##### AVAILABLE RECORDS #####
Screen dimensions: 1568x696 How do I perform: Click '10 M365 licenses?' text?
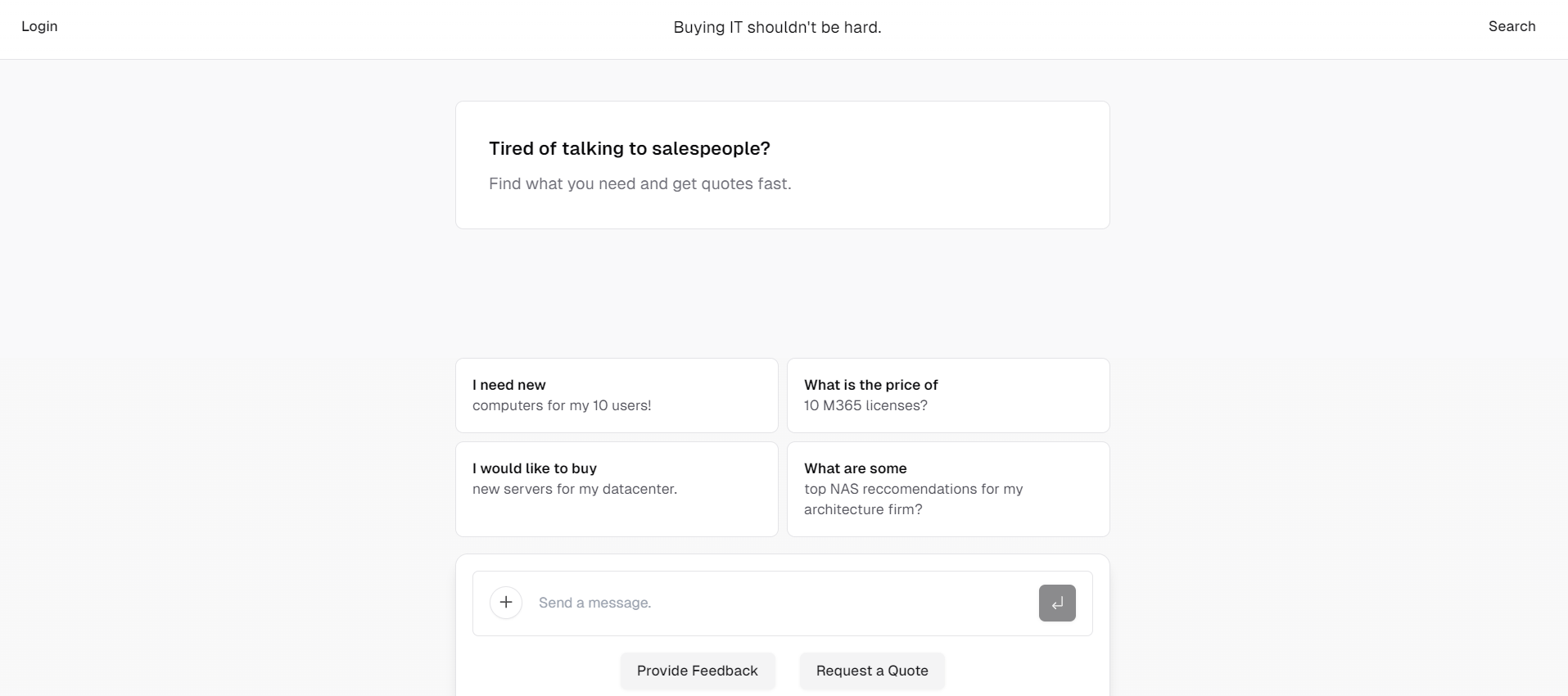[x=865, y=405]
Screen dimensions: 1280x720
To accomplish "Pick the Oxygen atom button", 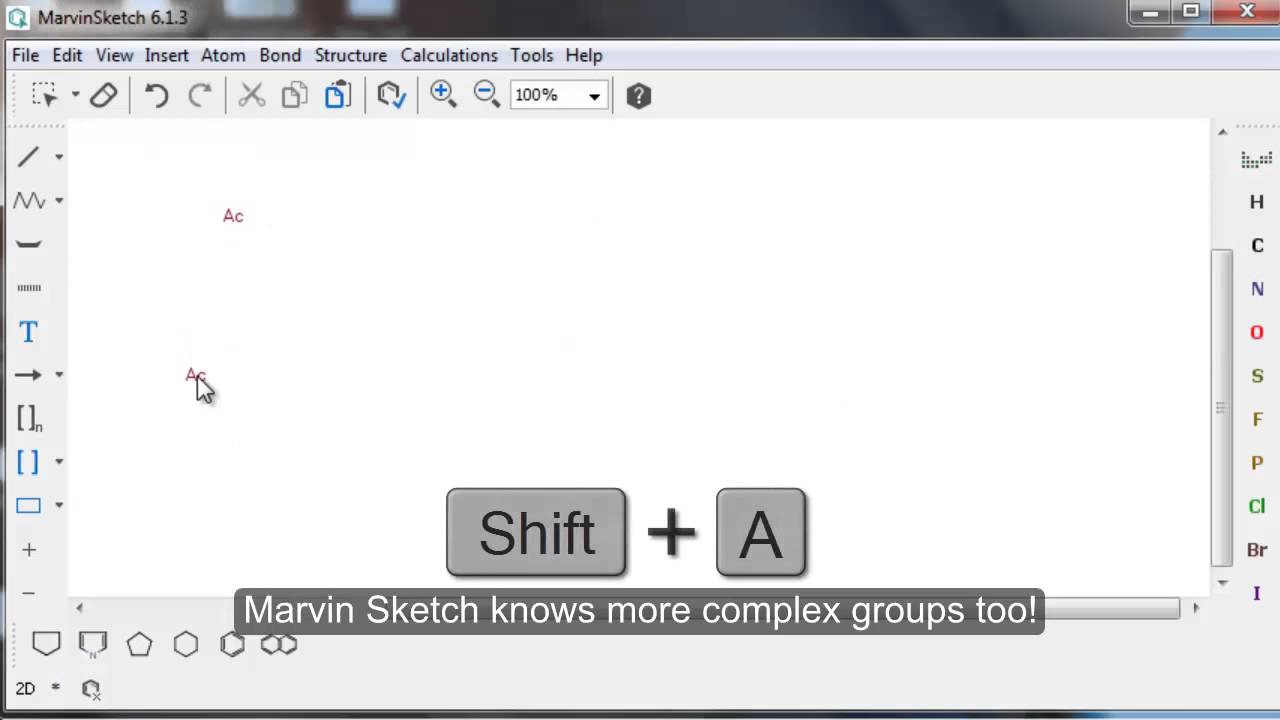I will point(1257,332).
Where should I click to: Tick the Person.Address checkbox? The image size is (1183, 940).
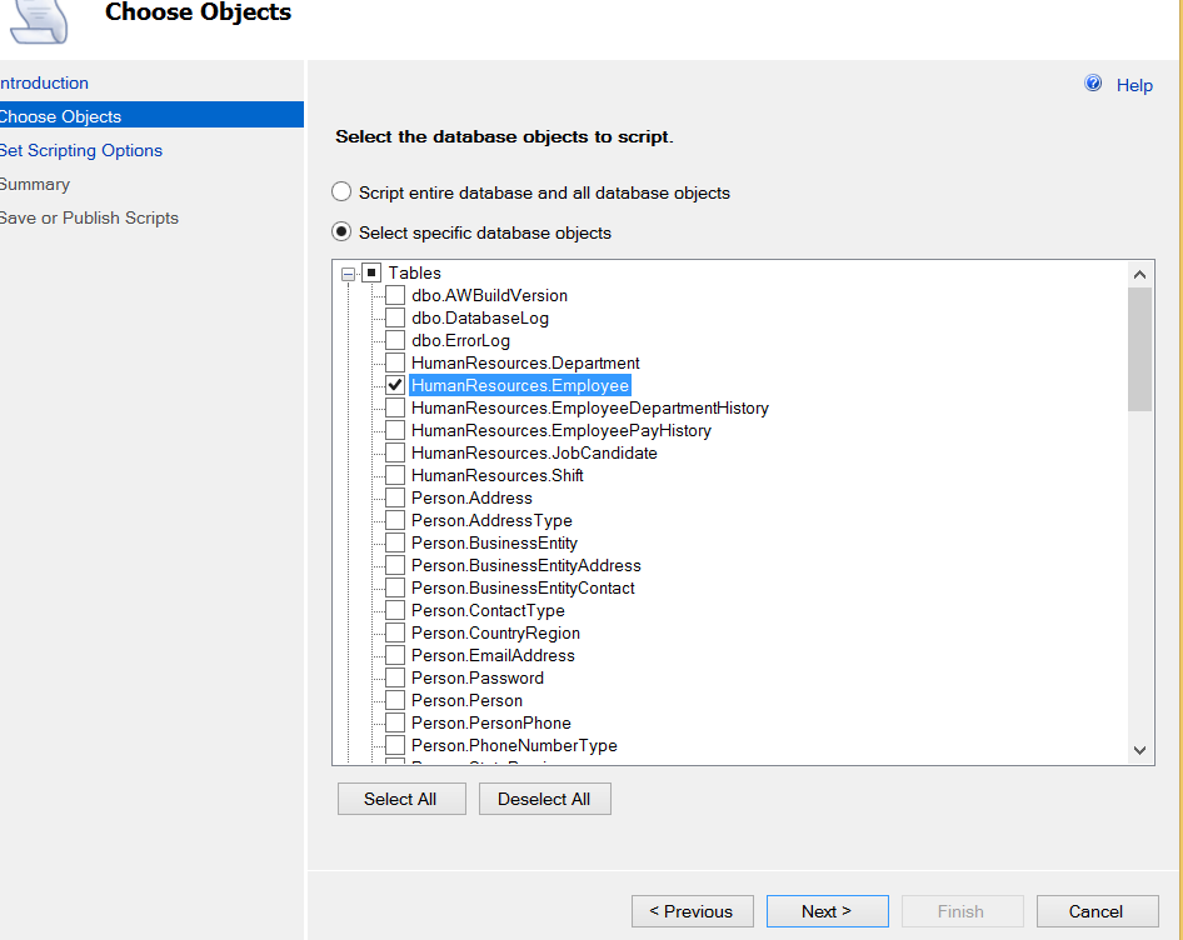click(395, 497)
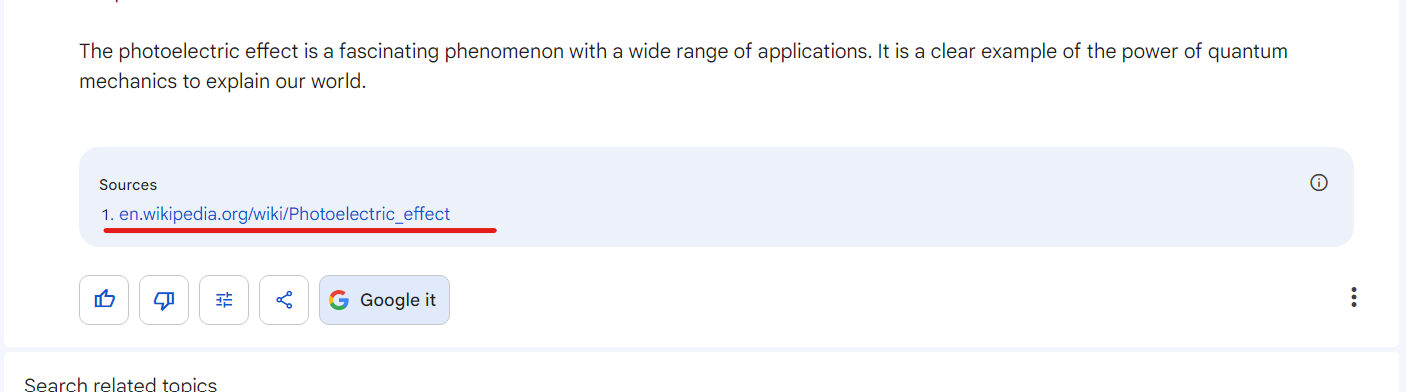Image resolution: width=1406 pixels, height=392 pixels.
Task: Click the Google G logo
Action: coord(339,300)
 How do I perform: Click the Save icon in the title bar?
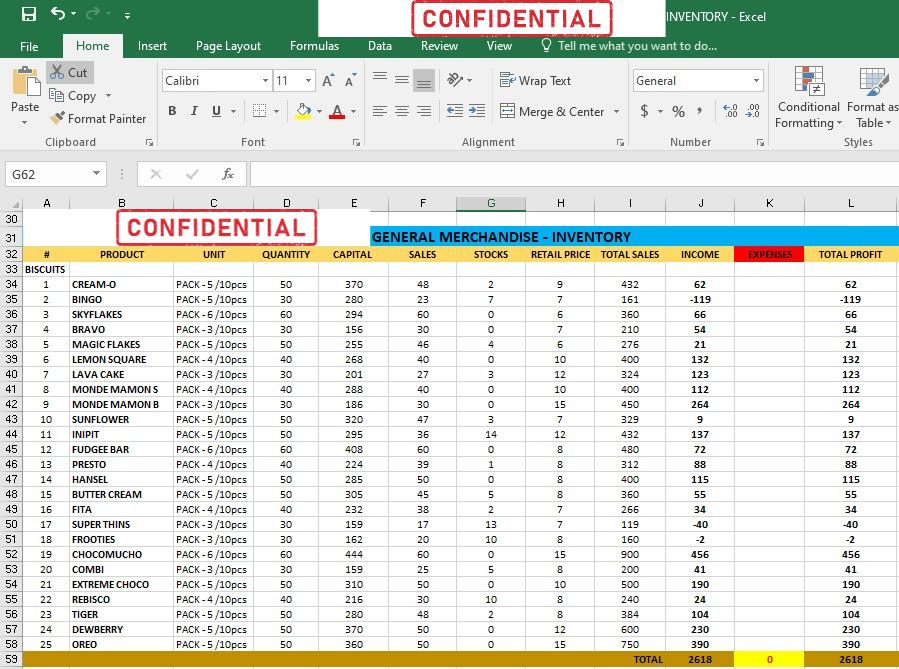[x=29, y=14]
#####
• _TASK OBJECTIVE_
Locate "Where should I" in the entries above. Copy, exactly and only, the lines from that line to the end, leaving out the pictures.

• _REPLY_
Where should I click to: Tick the Person.Address checkbox? The image size is (1183, 940).
click(395, 497)
Image resolution: width=1406 pixels, height=392 pixels.
Task: Click the Google G logo
Action: coord(339,300)
 How do I perform: Click the Save icon in the title bar?
[x=29, y=14]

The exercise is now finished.